Acababa de pasar el viaducto cuando los primeros jirones me azotaron el rostro. La niebla se había levantado justo delante de mí, en la isla de las Pallas, y en un instante desaparecieron las moreras y chopos que me flanqueaban.

Surgió entre las salgueras de la orilla por sorpresa. Sin perder tiempo avanzó hacia Trascastillo, río abajo, y de inmediato, rodeó el convento de las Dominicas Dueñas de Cabañales. Tras las celosías se oían salmos. Era la hora tercia y el jubiloso canto de las hermanas en absoluto presagiaba lo que estaba a punto de suceder.

Pegada al agua, dejó atrás las aceñas. Salvó sin dificultad las azudas de Olivares. Cruzó la plaza de San Claudio. Ascendió, veloz, por las peñas de Santa Marta. Franqueó la puerta del Obispo y subió la pequeña cuesta hasta alcanzar los tilos de la parte alta. Finalmente, ocupó el atrio de la catedral, trepó por las gárgolas hasta la cúpula del templo y no cejó en su avance hasta ver la torre del Salvador definitivamente doblegada.

Con diligencia y destreza, la niebla había hecho suyo el paisaje.

Ni los tajamares del puente de piedra, enfrentados durante siglos a impetuosas avenidas, resistieron el formidable empuje. En un momento se desvanecieron, y con ellos las espadañas cristianas que surgían de la judería y las azoteas, torreones, cúpulas, portones y arcadas de los arrabales más bajos. Incluso, las barbacanas y cubos de la muralla sucumbieron.

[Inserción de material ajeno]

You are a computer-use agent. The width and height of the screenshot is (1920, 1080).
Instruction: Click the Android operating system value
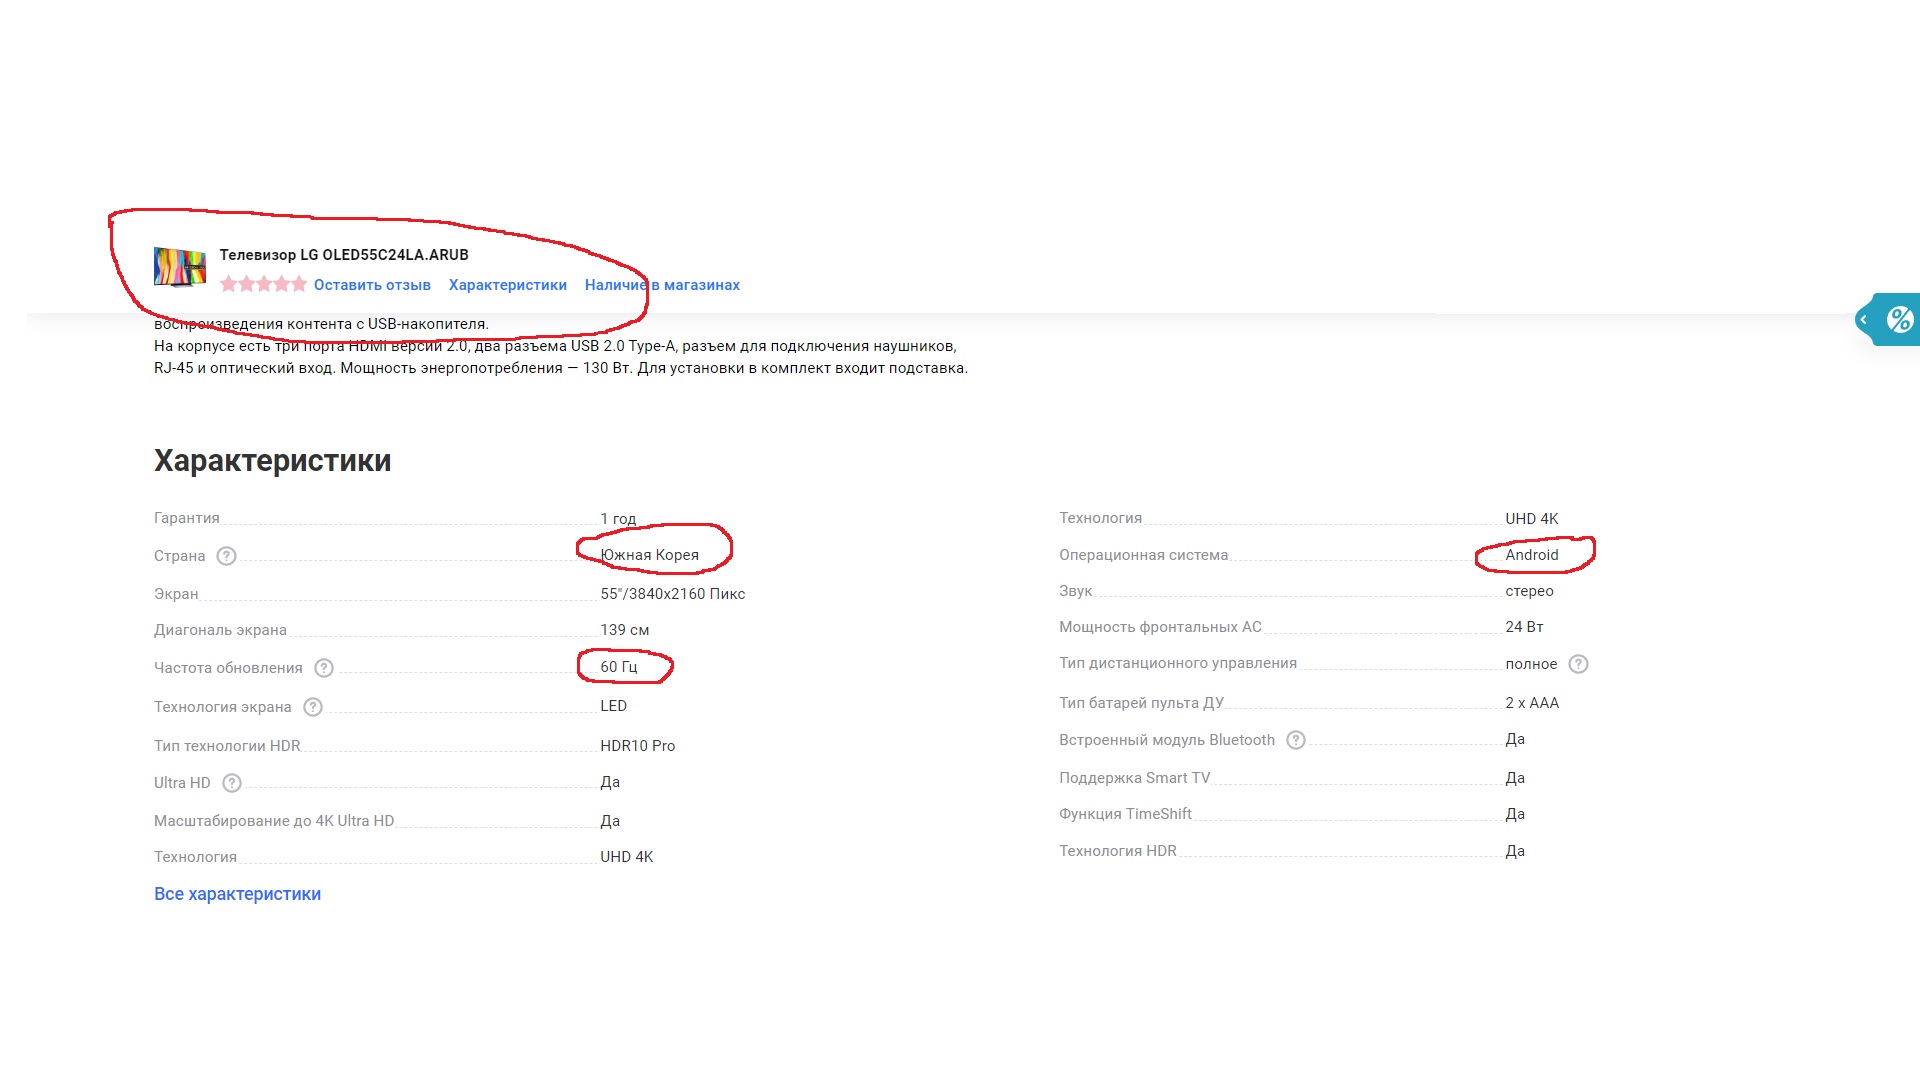(x=1531, y=555)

La niebla usurpaba formas, velaba cosas. Era tan densa que el aire se hizo irrespirable y, a medida que avanzaba, el mundo se convertía en un laberinto tan solo presentido. Nada emergía en aquel universo sin geometrías y con la pérdida de la última realidad visible la ciudad quedó definitivamente sin referencias. Sin una certeza siquiera a la que aferrarse.

Fue entonces cuando se oyeron gemidos lejanos como de perros heridos o de mujeres apaleadas y cuando los Tres Árboles se poblaron de espectros que me seguían de cerca vagando entre las moreras. No los veía, pero oía sus pisadas en la hojarasca y podía sentir su aliento húmedo en la cara.

Mientras, ajeno al desastre y más allá de los inciertos cañaverales, el susurro de las aguas del río Duero era, una vez más, la conciencia de una ciudad entrañable a pesar de su apatía.

Se había hecho tarde y hacía frío. Finalizaba noviembre, el mes que más amaba nuestro paisano Claudio. Ya de vuelta a casa, recordé sus versos: "Todos llevamos una ciudad dentro. Ciudad que nos alienta y nos acusa: la ciudad del alma. Calles, sonidos de campanas y de pasos? el aire, el temple del Duero, las piedras que nos fecundan?".